Raffaele Bonanni darà oggi l’annuncio ufficiale agli organismi interni del sindacato. Lascia la segretaria generale con sei mesi di anticipo rispetto alla scadenza. «Ci ho riflettuto durante le ferie. D’altro canto il processo verso la successione lo avevo già avviato indicando a giugno Annamaria Furlan come segretario generale aggiunto», spiega il leader della confederazione di via Po.
Sì, ma perché ora? Perché qualche mese in più o in meno non conta di fronte all’esigenza di dare anche forma, oltre che sostanza, al cambiamento. Con la scelta di Annamaria Furlan diamo un segnale di discontinuità nella gestione organizzativa, pur nella continuità della cultura sindacale Cisl. Con lei ho condiviso molte battaglie e ci lega, oltre all’amicizia, una visione consonante sui valori che devono ispirare l’azione sindacale. Peraltro, oggi, indicare alla guida del sindacato una donna è una scelta che ha un valore aggiuntivo.
Ma le sue dimissioni sono anche un segno di protesta verso un governo che non vi considera? Ammetto che non mi sono mai trovato in una situazione in cui le rappresentanze sindacali fossero tanto poco considerate. Quel che mi interessa, ripeto, è raccogliere e rimandare i segni di cambiamento che salgono dalla società. Farebbero bene a farlo anche il governo e i politici, però, non solo i corpi intermedi.

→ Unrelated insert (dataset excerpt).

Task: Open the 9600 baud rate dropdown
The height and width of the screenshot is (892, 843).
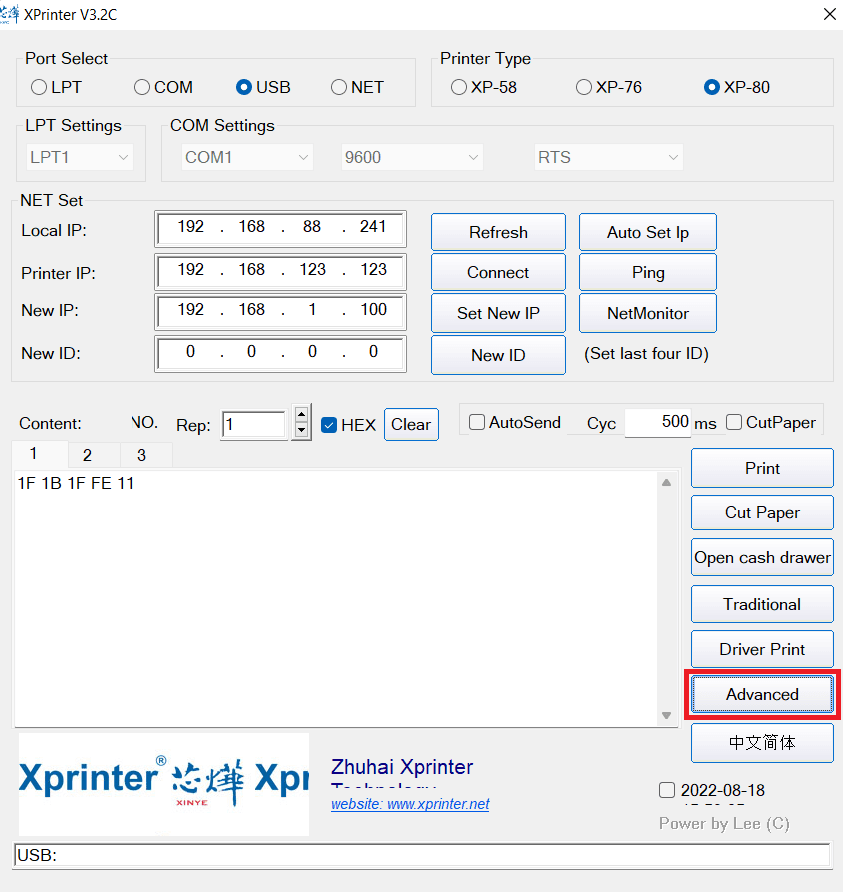Action: pos(411,157)
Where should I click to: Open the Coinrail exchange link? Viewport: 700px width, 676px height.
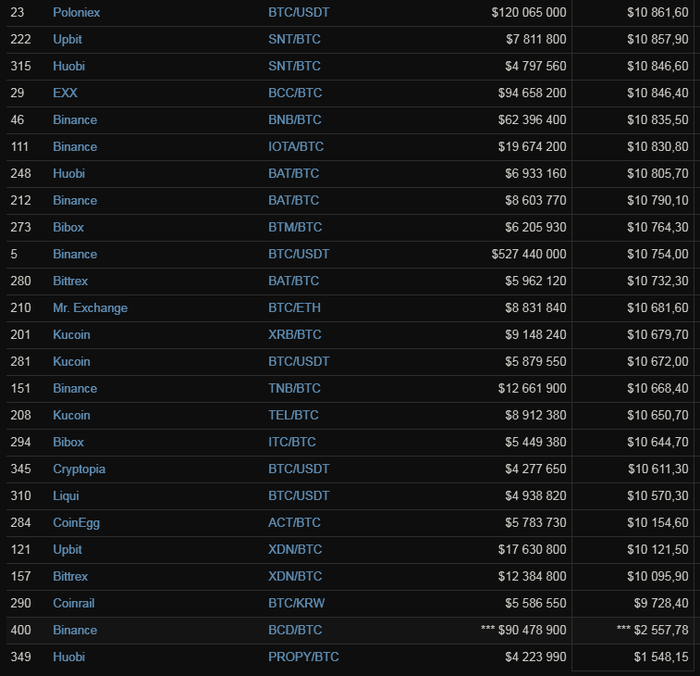(x=74, y=604)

Si dimette perché siete vicini alla sconfitta, quasi all’irrilevanza almeno a livello politico? No, il sindacato e la Cisl tantomeno non sono sconfitti. Anzitutto perché le guerre non si vincono o si perdono in un paio di battaglie. E poi soprattutto perché la Cisl è sempre rimasta fedele alla sua ispirazione ideale, sapendola però coniugare in maniera realistica e pragmatica in un mondo come quello del lavoro in costante cambiamento. E lo abbiamo fatto restando fortemente ancorati alla società, non certo in maniera astratta o peggio ideologica.
Eppure c’è chi, come il presidente del Consiglio, vi ha accusato di non aver difeso i precari, di essere solo dei conservatori... Accuse strumentali. La Cisl è impegnata dal 2001 a combattere, oltre al lavoro nero, il precariato in maniera reale e non ideologica. Nel 2001 collaborammo con Marco Biagi per superare lo scandalo delle collaborazioni coordinate e continuative. E siamo poi sempre stati impegnati nel combattere le false partite Iva, le associazioni in partecipazione e tutte le forme di lavoro dipendente mascherate e soggette al peggior sfruttamento. Oggi il governo può dire lo stesso?
Il governo sostiene di voler superare la precarietà con il contratto a tutele crescenti senza la rigidità dell’articolo 18... Si cancelli davvero la precarietà e la Cisl è pronta a mettere in discussione le sicurezze dell’articolo 18. Però se si fa davvero: perché un conto è se si fanno salire tutti i lavoratori nelle tutele, pur facendo scendere alcuni un po’ in termini di sicurezza. Tutt’altro è se ci si limita a togliere sicurezze a tutti senza far progredire nessuno nelle tutele. Insomma, se sono vere "tutele crescenti" siamo pronti a discuterne, se diventa un contratto a "tutele decrescenti" troverà la nostra opposizione.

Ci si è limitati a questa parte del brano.